Lentamente paso el pulgar por encima y la cera se rompe con un chasquido suave. Por un momento dudo. Luego saco el grueso papel color crema del sobre. Huele extrañamente dulce, como pétalos de rosa dejados demasiado tiempo al sol.

La letra es elegante, azul oscuro, delicadamente curva:

Estimada Sra. De Santis,

Felicidades. Ha sido seleccionada para participar en nuestro proceso de selección exclusivo.

Como parte de este programa, tendrá la oportunidad de conocer a veinte hombres cuidadosamente elegidos y, a lo largo de un proceso único, tomar su decisión. Cada participante posee cualidades especiales que descubrirá con el tiempo.

Por su participación, recibirá un honorario de 20.000 €, que se abonará antes de que comience el programa. El importe restante se transferirá al finalizar la emisión.

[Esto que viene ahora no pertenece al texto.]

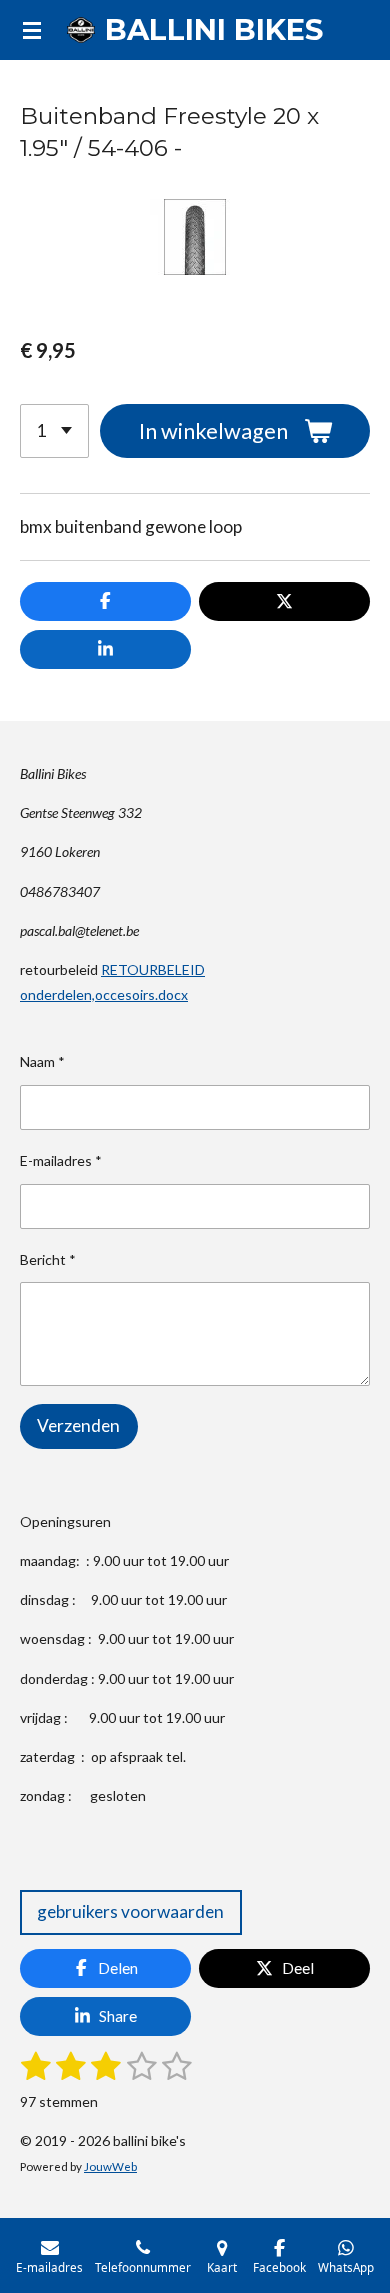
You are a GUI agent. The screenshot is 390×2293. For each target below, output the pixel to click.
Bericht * (48, 1259)
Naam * (42, 1061)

Por favor, preséntese mañana al atardecer en el acceso sur del Ponte Pietra. Un miembro del personal estará esperando para recibirla y explicarle los pasos a seguir.

No traiga nada consigo, solo a usted misma y la disposición para aceptar lo inesperado.

Esperamos su llegada,

El Círculo de la Elección

Mis ojos recorren las palabras. Una y otra vez.

Veinte hombres.

Una elección.

Veinte mil euros.

Leo las líneas una vez más. Esta vez más despacio. Las cifras están ahí, claras e inamovibles. Y aun así, todo parece tan absurdo que suelto una carcajada, un sonido seco y quebradizo. Tal vez sea una broma de mal gusto. Tal vez un error.

Paso la página, compruebo el reverso, pero está en blanco. Lo levanto hacia la luz, como si un mensaje oculto pudiera aparecer en alguna parte, pero sigue siendo solo una carta. Una extraña carta que huele a rosas y tiembla en mi mano.

Lentamente, la dejo de nuevo sobre la mesa. Mis dedos se quedan sobre el papel, como si pudiera saber de algún modo si todo esto es real. Pero el cansancio en mis miembros se hace más pesado, arrastrándome más profundamente hacia la silla.

Cierro los ojos, respiro hondo. Es demasiado para un solo día. Demasiada muerte, demasiada lluvia, demasiado silencio. Demasiadas preguntas.

Con un movimiento distraído, aparto el sobre y la carta, deslizo el montón de facturas sobre ellos, como si pudieran ocultarlos. Luego me levanto de la mesa de forma casi mecánica y voy al dormitorio.

Me desplomo en la cama sin apagar la luz y recojo las piernas hasta que apenas ocupo espacio. Las palabras de la carta siguen dando vueltas en mi cabeza, grabándose a fuego mientras la lluvia golpea contra las ventanas.

Quizá sea una broma. Quizá no. Quizá no importe.

Con una última mirada a la puerta, cierro los ojos.

Y esta vez, ya no lucho contra el sueño.